-- Document text --
Mercedes-Benz X-Class (2018): At A Glance

Good to drive, practical and unashamedly expensive, the Mercedes-Benz X-Class adds a touch of premium refinement and exclusivity to the rugged world of one-tonne pick-ups. 

The air of exclusivity is evident from the moment you first clamp eyes on the Mercedes-Benz X-Class; the front end is dominated by a huge three-pointed star, which sits in the middle of an equally large and imposing grille. Make no mistake, this looks every inch a Mercedes-Benz - albeit one that’s based on the underpinnings of the Nissan Navara.

Indeed, peer under the metal of the X-Class and you’ll find that the platform, engines and transmissions are all shared with the Navara. This means the X-Class is built for hard graft. It also gets the same sophisticated suspension set-up as the Nissan, which means it has a smooth, car-like ride quality. 

When it comes to shifting huge loads, the X-Class matches the best with a one-tonne payload and 3.5 tonne braked towing capacity. It has some neat features too, with a built-in bumper step - that allows you to load/unload without opening the tail gate - and a brake light that doubles up as a worklight to illuminate the loadbed at night.

The X-Class is great to drive on the road, with car-like handling and supple suspension that wouldn't feel amiss in a premium family SUV. The steering, for example, is smooth and precise, while engine, road and wind noise has all been reduced to a hushed rumble. What’s more, if you want to head off-road, there is a whole raft of tech at your fingertips, including a four-wheel drive system that can be activated on the move via a rotary dial situated above the gearstick.

The cabin is high in quality for a pick-up, but not on par with the Mercedes-Benz car range. And nor should it be, owing to the fact that the X-Class is effectively a working vehicle. This means hard wearing plastics are common, but there are also plenty of premium touches, with leather seats, wood trims and stitched dashboard covers.

Given the shared tech, it would be easy to criticise the X-Class as an expensive, facelifted Navara; however, this would be extremely unfair because the Mercedes-Benz genuinely feels very different to the Nissan. Good to drive, refined and stylish, it's one of the best pick-ups on the market. Admittedly, the price point is huge, but if you can afford it then Mercedes-Benz X-Class won’t disappointed. 

What does a Mercedes-Benz X-Class (2018) cost?

Contract hire from £246.00 +VAT pm
Lease from £329.00 +VAT pm

Mercedes-Benz X-Class (2018): What's It Like Inside?

Unlike its rivals, the Mercedes-Benz X-Class doesn't get much choice when it comes to bodystyles. The X-Class is only offered as a double cab; this is down to the fact that Mercedes-Benz is openly pitching its pick-up to SUV buyers and professionals who want a working vehicle that will double up as classy, family transport at the weekends.

There are three trim levels - Pure, Progressive and Power - and the basic version is aimed at tradespeople, with unpainted plastic bumpers, 17-inch steel wheels, plastic flooring and hardwearing cloth seats. The Progressive trim takes things up a notch, with body coloured bumpers, alloy wheels, automatic headlights, climate control and heated door mirrors.

-- Listed entries --
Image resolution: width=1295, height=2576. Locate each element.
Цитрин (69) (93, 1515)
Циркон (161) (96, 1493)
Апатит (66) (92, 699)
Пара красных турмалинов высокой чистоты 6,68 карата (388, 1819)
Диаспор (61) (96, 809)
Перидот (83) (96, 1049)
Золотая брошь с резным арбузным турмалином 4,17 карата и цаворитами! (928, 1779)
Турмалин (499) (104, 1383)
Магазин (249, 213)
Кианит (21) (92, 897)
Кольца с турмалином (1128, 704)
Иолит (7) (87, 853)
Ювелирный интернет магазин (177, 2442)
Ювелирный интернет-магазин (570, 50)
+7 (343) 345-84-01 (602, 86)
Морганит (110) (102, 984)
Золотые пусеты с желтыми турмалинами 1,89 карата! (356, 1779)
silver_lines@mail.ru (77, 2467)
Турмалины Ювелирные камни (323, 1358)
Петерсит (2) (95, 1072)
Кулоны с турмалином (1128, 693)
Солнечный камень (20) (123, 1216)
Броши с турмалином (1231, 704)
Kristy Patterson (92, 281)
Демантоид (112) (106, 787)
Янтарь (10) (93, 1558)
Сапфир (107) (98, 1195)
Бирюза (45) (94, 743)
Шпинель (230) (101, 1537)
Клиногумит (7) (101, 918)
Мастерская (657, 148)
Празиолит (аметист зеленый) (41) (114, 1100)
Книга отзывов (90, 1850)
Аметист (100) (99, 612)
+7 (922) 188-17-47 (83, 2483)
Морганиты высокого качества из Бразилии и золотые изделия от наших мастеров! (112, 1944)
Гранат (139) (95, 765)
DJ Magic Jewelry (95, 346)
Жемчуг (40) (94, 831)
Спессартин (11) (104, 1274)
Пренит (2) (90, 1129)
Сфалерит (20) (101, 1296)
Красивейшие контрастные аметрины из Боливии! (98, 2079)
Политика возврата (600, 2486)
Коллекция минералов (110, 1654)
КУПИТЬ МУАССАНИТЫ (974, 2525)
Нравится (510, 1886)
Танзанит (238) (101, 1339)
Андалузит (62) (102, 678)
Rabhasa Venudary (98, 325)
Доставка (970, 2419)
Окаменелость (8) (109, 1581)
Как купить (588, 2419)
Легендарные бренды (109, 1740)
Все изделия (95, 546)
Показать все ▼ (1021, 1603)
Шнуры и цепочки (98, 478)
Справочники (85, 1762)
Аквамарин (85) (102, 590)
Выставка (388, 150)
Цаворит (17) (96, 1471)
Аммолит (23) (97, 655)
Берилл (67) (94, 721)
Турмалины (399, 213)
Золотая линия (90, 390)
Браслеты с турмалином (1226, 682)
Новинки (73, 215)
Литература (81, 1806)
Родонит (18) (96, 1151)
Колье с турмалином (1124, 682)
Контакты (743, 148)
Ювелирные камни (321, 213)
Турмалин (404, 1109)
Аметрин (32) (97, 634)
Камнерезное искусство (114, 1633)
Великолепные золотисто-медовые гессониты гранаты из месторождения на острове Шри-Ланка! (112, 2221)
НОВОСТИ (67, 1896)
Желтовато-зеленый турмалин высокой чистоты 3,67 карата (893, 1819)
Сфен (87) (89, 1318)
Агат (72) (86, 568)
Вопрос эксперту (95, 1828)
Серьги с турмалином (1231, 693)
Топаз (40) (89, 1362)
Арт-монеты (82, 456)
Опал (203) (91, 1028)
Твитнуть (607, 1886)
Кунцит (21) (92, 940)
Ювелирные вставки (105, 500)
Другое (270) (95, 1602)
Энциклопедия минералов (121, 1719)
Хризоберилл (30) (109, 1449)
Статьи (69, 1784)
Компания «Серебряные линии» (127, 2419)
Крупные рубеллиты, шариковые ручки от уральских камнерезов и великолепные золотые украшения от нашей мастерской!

-- Exercise brief --
Extend the Mercedes-Benz X-Class review past its last sentence. The material that comes after the review is separate from it.

-- Task response --
Mercedes-Benz expects most buyers to choose the X-Class in Power trim and this is the best-equipped of all, with 18-inch alloys, LED headlights, keyless start and leather seats. However, there’s no reach adjustment for the steering wheel on any of the X-Class variants, which can make it tricky to find a natural driving position. 

Like the Nissan, the big Mercedes can carry payloads weighing one-tonne. Towing capacity is also huge, with the X-Class capable of lugging 3.5 tonnes when hooked to a braked trailer. If the standard 90-degree tailgate opening is not enough, the X-Class can be ordered without the rear bumper to allow the tailgate to open to 180 degrees.

In terms of size, the loadbed is designed in such a way that a Euro-pallet can be loaded straight between the wheel arches. The loadbed is 1587mm long and 1560mm wide and the third brake light doubles up as a smart LED light that will illuminate the whole loadbed - always handy for loading/unloading at night. There is also a built-in step in the rear bumper makes it easy to lift items out of the back, without lowering the tailgate.

The interior is upmarket by pick-up standards, but buyers expecting an opulent Mercedes-Benz car experience might be a little disappointed with the abundance of hard and scratchy plastics found in the doors and lower parts of the dashboard. That said, the interior is well made and durable.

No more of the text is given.